La ministra de Finanzas, Nirmala Sitharaman, aseguró que el Gobierno garantizará el abastecimiento de nafta, diésel y combustible para aviones.
Además, afirmó que se apoyará a las empresas del sector para evitar subas de precios para los consumidores y que tampoco aumenten los precios del combustible aeronáutico.
India es el tercer mayor importador y consumidor de petróleo del mundo, y depende en gran medida de las compras externas.
En una carta fechada el jueves, el Ministerio de Petróleo indicó que aumentará en un 20% la asignación de gas licuado para usuarios comerciales e industriales, llevando la oferta total al 70% de los niveles previos a la crisis.
Este incremento se suma a una asignación previa del 50%, con prioridad para sectores como el acero, automotriz, textil y otras industrias esenciales. India había recortado el suministro de gas para usos no domésticos tras el inicio de la guerra con Irán.

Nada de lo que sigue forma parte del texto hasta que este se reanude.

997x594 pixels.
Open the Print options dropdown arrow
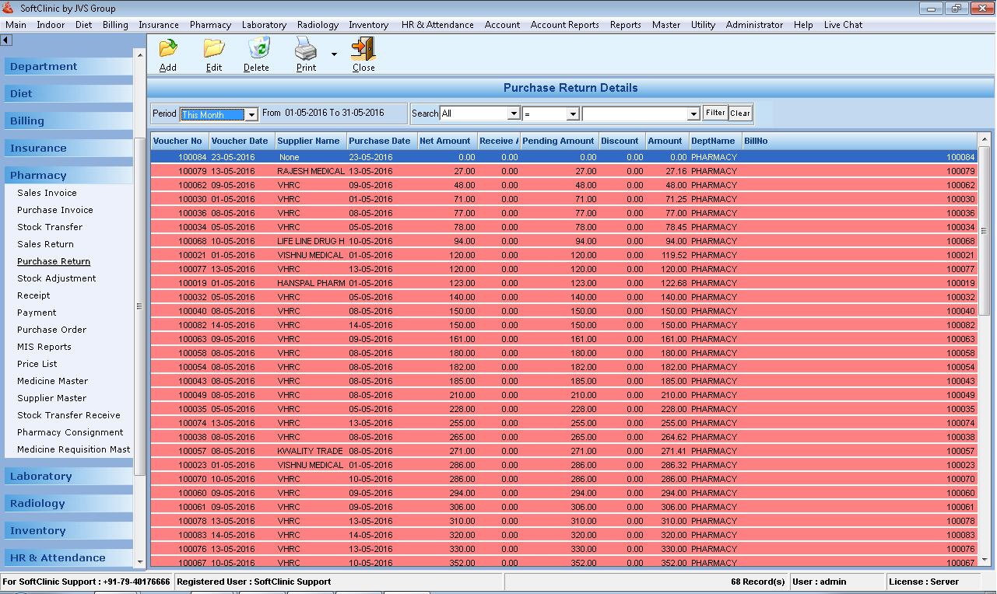point(334,54)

El país consumió 33,15 millones de toneladas de gas de uso doméstico el año pasado, de las cuales alrededor del 60% fue importado. Cerca del 90% de esas importaciones provino de Medio Oriente.
El primer ministro Narendra Modi y su gobierno destacaron que existen medidas suficientes para garantizar el suministro, incluyendo fertilizantes para la siembra de verano y carbón para cubrir la creciente demanda eléctrica.